Send back the records in full, character for character.

——

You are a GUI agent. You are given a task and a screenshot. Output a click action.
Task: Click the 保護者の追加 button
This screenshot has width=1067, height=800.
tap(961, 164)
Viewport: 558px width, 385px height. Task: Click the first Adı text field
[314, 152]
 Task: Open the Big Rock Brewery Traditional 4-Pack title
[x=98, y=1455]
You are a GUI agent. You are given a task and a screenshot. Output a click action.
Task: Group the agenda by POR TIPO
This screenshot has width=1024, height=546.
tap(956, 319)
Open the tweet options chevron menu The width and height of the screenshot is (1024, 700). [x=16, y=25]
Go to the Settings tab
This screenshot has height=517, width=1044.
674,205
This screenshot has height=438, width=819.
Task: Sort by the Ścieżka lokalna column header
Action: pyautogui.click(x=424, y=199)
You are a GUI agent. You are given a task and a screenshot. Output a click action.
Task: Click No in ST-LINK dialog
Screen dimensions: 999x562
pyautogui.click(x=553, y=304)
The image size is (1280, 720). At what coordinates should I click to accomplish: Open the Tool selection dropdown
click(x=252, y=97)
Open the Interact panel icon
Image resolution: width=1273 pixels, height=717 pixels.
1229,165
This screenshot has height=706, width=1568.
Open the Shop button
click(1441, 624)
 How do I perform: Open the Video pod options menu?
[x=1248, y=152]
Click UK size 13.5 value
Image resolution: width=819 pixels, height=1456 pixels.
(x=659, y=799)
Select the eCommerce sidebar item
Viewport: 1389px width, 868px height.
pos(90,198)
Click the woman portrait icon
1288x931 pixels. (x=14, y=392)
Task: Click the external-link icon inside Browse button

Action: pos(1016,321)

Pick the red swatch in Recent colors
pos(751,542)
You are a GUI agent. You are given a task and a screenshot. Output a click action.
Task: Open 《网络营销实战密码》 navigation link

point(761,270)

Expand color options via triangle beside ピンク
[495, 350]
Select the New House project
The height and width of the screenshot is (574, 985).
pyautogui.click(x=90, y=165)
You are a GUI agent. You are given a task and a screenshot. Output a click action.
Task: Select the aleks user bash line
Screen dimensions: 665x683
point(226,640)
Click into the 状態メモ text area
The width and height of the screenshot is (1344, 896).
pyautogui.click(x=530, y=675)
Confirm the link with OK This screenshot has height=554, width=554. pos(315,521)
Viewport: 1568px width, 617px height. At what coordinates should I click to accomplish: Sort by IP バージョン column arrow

——

• _Finished task_:
You are a GUI agent. You are given a task and a screenshot. Output a click action.
Task: Click the 保護者の追加 button
This screenshot has width=1067, height=800.
tap(961, 164)
Viewport: 558px width, 385px height. Task: Click the first Adı text field
[314, 152]
 Task: Open the Big Rock Brewery Traditional 4-Pack title
[x=98, y=1455]
You are a GUI agent. You are given a task and a screenshot. Output a click action.
Task: Group the agenda by POR TIPO
This screenshot has width=1024, height=546.
tap(956, 319)
Open the tweet options chevron menu The width and height of the screenshot is (1024, 700). [x=16, y=25]
Go to the Settings tab
This screenshot has height=517, width=1044.
674,205
This screenshot has height=438, width=819.
Task: Sort by the Ścieżka lokalna column header
Action: pyautogui.click(x=424, y=199)
You are a GUI agent. You are given a task and a screenshot. Output a click action.
Task: Click No in ST-LINK dialog
Screen dimensions: 999x562
pyautogui.click(x=553, y=304)
The image size is (1280, 720). At what coordinates should I click to accomplish: Open the Tool selection dropdown
click(x=252, y=97)
Open the Interact panel icon
Image resolution: width=1273 pixels, height=717 pixels.
1229,165
This screenshot has height=706, width=1568.
Open the Shop button
click(1441, 624)
 How do I perform: Open the Video pod options menu?
[x=1248, y=152]
Click UK size 13.5 value
Image resolution: width=819 pixels, height=1456 pixels.
(x=659, y=799)
Select the eCommerce sidebar item
Viewport: 1389px width, 868px height.
pos(90,198)
Click the woman portrait icon
1288x931 pixels. (x=14, y=392)
Task: Click the external-link icon inside Browse button

Action: pos(1016,321)

Pick the red swatch in Recent colors
pos(751,542)
You are a GUI agent. You are given a task and a screenshot. Output a click action.
Task: Open 《网络营销实战密码》 navigation link

point(761,270)

Expand color options via triangle beside ピンク
[495, 350]
Select the New House project
The height and width of the screenshot is (574, 985).
pyautogui.click(x=90, y=165)
You are a GUI agent. You are given a task and a screenshot. Output a click action.
Task: Select the aleks user bash line
Screen dimensions: 665x683
point(226,640)
Click into the 状態メモ text area
The width and height of the screenshot is (1344, 896).
pyautogui.click(x=530, y=675)
Confirm the link with OK This screenshot has height=554, width=554. pos(315,521)
Viewport: 1568px width, 617px height. At what coordinates should I click to accomplish: Sort by IP バージョン column arrow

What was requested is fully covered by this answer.